▸ **THE TASK**
Each record below should be given again exactly as it reads.

[Saved entries]
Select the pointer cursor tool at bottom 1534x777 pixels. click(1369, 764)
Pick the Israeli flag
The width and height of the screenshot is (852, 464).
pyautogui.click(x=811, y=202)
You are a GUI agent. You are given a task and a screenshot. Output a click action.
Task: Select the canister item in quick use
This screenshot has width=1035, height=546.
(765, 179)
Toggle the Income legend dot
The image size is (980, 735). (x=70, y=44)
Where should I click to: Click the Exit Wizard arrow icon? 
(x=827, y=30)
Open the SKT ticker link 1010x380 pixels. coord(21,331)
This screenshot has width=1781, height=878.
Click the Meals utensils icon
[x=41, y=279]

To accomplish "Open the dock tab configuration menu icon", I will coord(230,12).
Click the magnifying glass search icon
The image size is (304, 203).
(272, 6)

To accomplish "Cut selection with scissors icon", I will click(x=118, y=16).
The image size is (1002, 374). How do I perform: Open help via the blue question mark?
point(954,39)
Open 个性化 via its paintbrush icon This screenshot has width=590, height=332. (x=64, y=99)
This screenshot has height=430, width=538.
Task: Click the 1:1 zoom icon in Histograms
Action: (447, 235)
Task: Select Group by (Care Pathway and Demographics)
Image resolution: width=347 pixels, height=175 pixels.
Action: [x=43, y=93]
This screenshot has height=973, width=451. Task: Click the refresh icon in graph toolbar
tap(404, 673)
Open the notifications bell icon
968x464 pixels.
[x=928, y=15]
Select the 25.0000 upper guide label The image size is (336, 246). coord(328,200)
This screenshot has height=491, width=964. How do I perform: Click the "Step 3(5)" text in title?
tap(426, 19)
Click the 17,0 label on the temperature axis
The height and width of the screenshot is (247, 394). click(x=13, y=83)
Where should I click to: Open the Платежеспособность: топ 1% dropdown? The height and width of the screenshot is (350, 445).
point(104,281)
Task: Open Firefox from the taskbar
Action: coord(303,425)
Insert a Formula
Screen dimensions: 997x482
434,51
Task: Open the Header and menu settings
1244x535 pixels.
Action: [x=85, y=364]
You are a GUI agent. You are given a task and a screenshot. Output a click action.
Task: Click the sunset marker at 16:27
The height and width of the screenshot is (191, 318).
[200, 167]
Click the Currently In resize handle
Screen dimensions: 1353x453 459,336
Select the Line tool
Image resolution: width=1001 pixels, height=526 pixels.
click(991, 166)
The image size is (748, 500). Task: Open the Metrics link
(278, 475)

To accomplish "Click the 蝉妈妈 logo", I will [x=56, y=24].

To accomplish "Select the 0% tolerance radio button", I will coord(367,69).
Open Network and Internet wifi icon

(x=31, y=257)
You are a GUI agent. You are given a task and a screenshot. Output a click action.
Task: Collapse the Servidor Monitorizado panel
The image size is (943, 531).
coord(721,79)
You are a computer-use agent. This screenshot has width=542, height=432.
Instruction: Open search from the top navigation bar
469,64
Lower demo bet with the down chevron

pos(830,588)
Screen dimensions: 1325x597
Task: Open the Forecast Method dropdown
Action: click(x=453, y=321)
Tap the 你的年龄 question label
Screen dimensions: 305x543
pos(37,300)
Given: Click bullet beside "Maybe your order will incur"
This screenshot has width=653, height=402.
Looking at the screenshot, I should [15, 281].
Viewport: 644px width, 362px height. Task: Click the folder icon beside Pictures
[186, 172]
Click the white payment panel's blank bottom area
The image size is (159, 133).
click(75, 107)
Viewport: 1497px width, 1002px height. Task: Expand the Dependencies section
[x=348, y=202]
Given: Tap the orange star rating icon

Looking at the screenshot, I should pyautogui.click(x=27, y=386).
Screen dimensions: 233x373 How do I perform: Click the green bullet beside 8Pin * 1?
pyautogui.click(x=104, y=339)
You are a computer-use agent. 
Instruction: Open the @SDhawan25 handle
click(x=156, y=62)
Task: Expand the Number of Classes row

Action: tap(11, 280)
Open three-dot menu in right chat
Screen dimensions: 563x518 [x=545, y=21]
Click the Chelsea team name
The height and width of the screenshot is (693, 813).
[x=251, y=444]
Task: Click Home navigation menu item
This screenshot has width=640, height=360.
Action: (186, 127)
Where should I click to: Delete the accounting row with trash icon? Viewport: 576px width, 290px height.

▸ **REPLY**
Select the pointer cursor tool at bottom 1534x777 pixels. click(1369, 764)
Pick the Israeli flag
The width and height of the screenshot is (852, 464).
pyautogui.click(x=811, y=202)
You are a GUI agent. You are given a task and a screenshot. Output a click action.
Task: Select the canister item in quick use
This screenshot has width=1035, height=546.
(765, 179)
Toggle the Income legend dot
The image size is (980, 735). (x=70, y=44)
Where should I click to: Click the Exit Wizard arrow icon? 
(x=827, y=30)
Open the SKT ticker link 1010x380 pixels. coord(21,331)
This screenshot has width=1781, height=878.
Click the Meals utensils icon
[x=41, y=279]

To accomplish "Open the dock tab configuration menu icon", I will coord(230,12).
Click the magnifying glass search icon
The image size is (304, 203).
(272, 6)

To accomplish "Cut selection with scissors icon", I will click(x=118, y=16).
The image size is (1002, 374). How do I perform: Open help via the blue question mark?
point(954,39)
Open 个性化 via its paintbrush icon This screenshot has width=590, height=332. (x=64, y=99)
This screenshot has height=430, width=538.
Task: Click the 1:1 zoom icon in Histograms
Action: (447, 235)
Task: Select Group by (Care Pathway and Demographics)
Image resolution: width=347 pixels, height=175 pixels.
Action: [x=43, y=93]
This screenshot has height=973, width=451. Task: Click the refresh icon in graph toolbar
tap(404, 673)
Open the notifications bell icon
968x464 pixels.
[x=928, y=15]
Select the 25.0000 upper guide label The image size is (336, 246). coord(328,200)
This screenshot has height=491, width=964. How do I perform: Click the "Step 3(5)" text in title?
tap(426, 19)
Click the 17,0 label on the temperature axis
The height and width of the screenshot is (247, 394). click(x=13, y=83)
Where should I click to: Open the Платежеспособность: топ 1% dropdown? The height and width of the screenshot is (350, 445).
point(104,281)
Task: Open Firefox from the taskbar
Action: coord(303,425)
Insert a Formula
Screen dimensions: 997x482
434,51
Task: Open the Header and menu settings
1244x535 pixels.
Action: [x=85, y=364]
You are a GUI agent. You are given a task and a screenshot. Output a click action.
Task: Click the sunset marker at 16:27
The height and width of the screenshot is (191, 318).
[200, 167]
Click the Currently In resize handle
Screen dimensions: 1353x453 459,336
Select the Line tool
Image resolution: width=1001 pixels, height=526 pixels.
click(991, 166)
The image size is (748, 500). Task: Open the Metrics link
(278, 475)

To accomplish "Click the 蝉妈妈 logo", I will [x=56, y=24].

To accomplish "Select the 0% tolerance radio button", I will coord(367,69).
Open Network and Internet wifi icon

(x=31, y=257)
You are a GUI agent. You are given a task and a screenshot. Output a click action.
Task: Collapse the Servidor Monitorizado panel
The image size is (943, 531).
coord(721,79)
You are a computer-use agent. This screenshot has width=542, height=432.
Instruction: Open search from the top navigation bar
469,64
Lower demo bet with the down chevron

pos(830,588)
Screen dimensions: 1325x597
Task: Open the Forecast Method dropdown
Action: click(x=453, y=321)
Tap the 你的年龄 question label
Screen dimensions: 305x543
pos(37,300)
Given: Click bullet beside "Maybe your order will incur"
This screenshot has width=653, height=402.
Looking at the screenshot, I should [15, 281].
Viewport: 644px width, 362px height. Task: Click the folder icon beside Pictures
[186, 172]
Click the white payment panel's blank bottom area
The image size is (159, 133).
click(75, 107)
Viewport: 1497px width, 1002px height. Task: Expand the Dependencies section
[x=348, y=202]
Given: Tap the orange star rating icon

Looking at the screenshot, I should pyautogui.click(x=27, y=386).
Screen dimensions: 233x373 How do I perform: Click the green bullet beside 8Pin * 1?
pyautogui.click(x=104, y=339)
You are a computer-use agent. 
Instruction: Open the @SDhawan25 handle
click(x=156, y=62)
Task: Expand the Number of Classes row

Action: tap(11, 280)
Open three-dot menu in right chat
Screen dimensions: 563x518 [x=545, y=21]
Click the Chelsea team name
The height and width of the screenshot is (693, 813).
[x=251, y=444]
Task: Click Home navigation menu item
This screenshot has width=640, height=360.
Action: (186, 127)
Where should I click to: Delete the accounting row with trash icon? Viewport: 576px width, 290px height.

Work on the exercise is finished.